Data supplied START

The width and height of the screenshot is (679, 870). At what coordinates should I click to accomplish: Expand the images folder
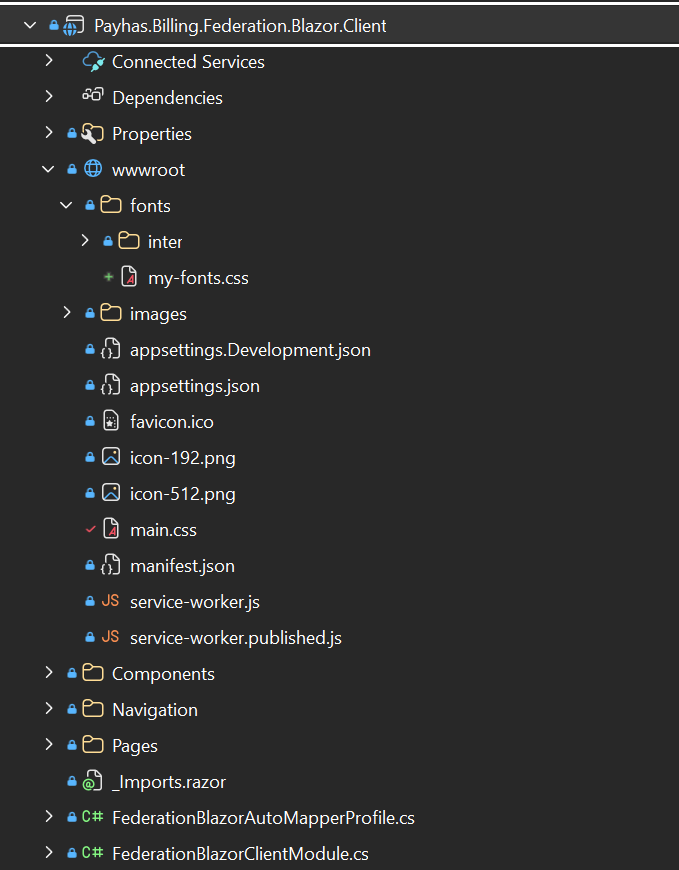[67, 313]
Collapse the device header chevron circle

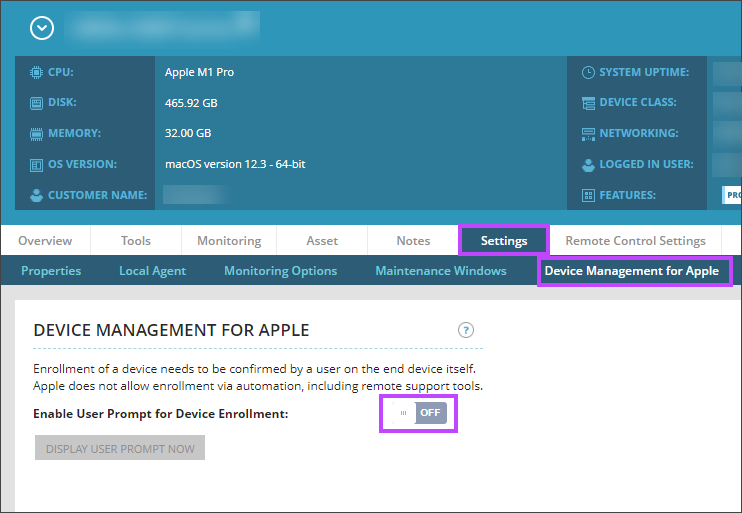pyautogui.click(x=41, y=29)
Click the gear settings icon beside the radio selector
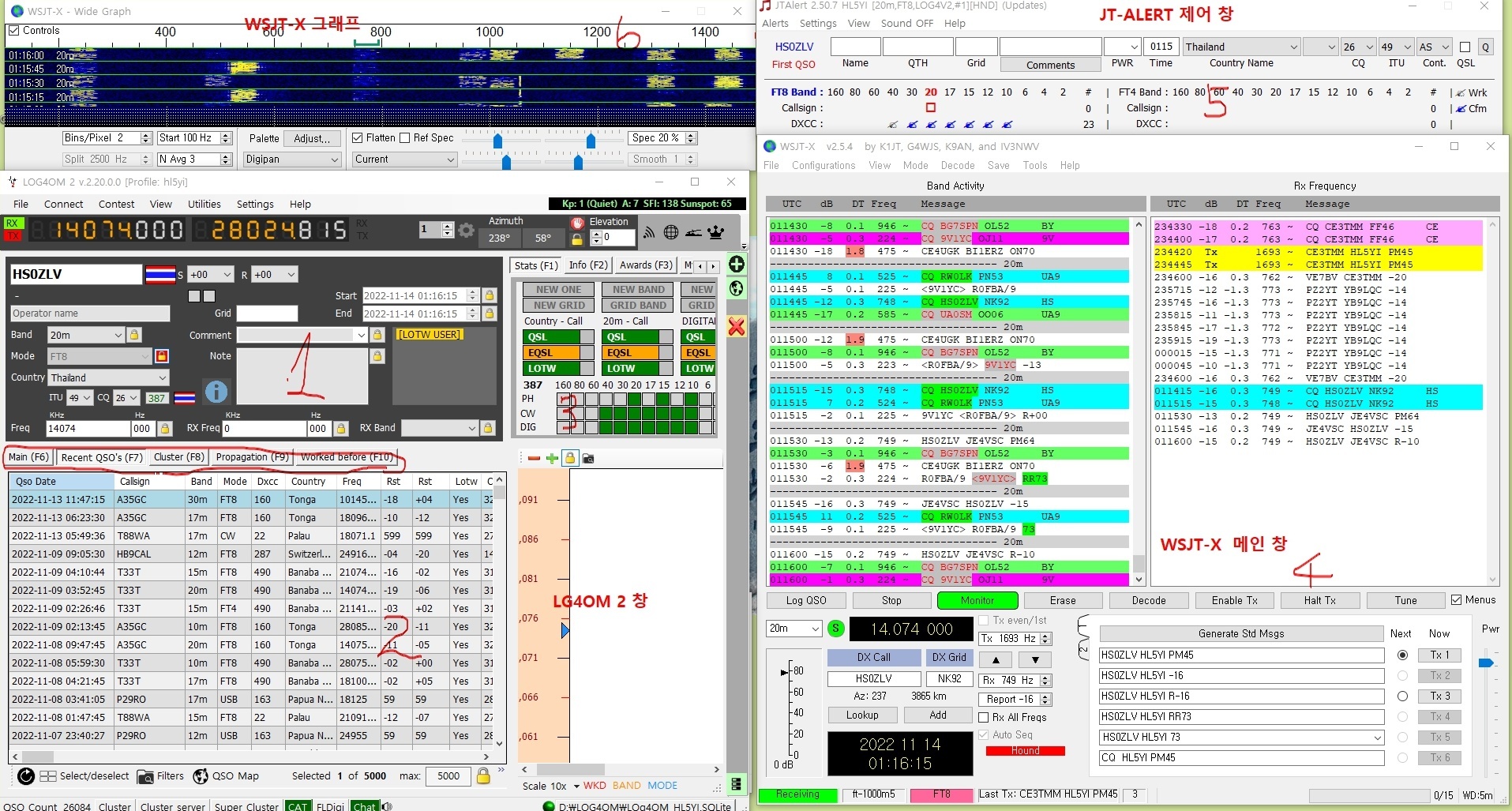Screen dimensions: 1512x811 coord(467,231)
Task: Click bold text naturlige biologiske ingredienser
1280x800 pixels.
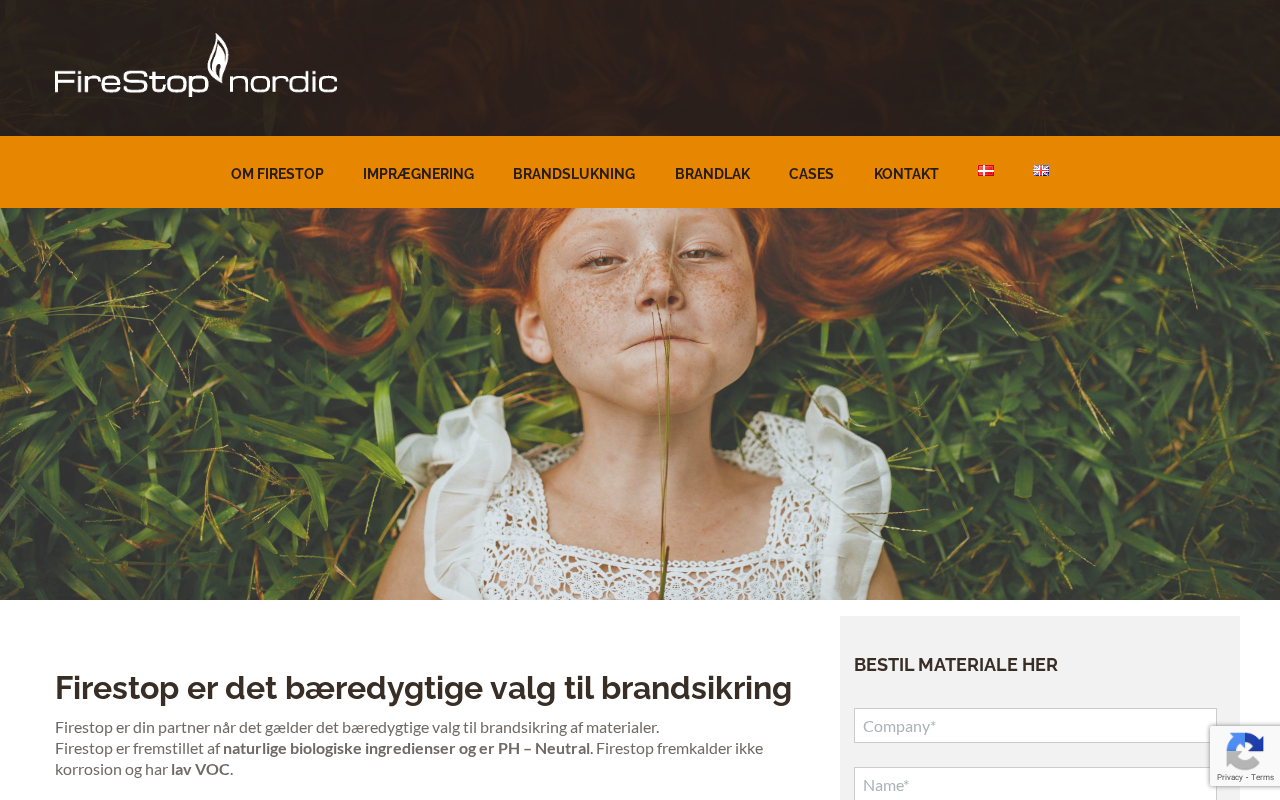Action: [339, 748]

Data supplied END

• _Problem statement_
Copy the listing over exactly, skipping the pictures it holds.

• _Reply to the task_
The width and height of the screenshot is (679, 870). At what coordinates should I click to accomplish: Expand the images folder
[67, 313]
Collapse the device header chevron circle

pyautogui.click(x=41, y=29)
Click the gear settings icon beside the radio selector
Screen dimensions: 1512x811 coord(467,231)
Task: Click bold text naturlige biologiske ingredienser
1280x800 pixels.
Action: [339, 748]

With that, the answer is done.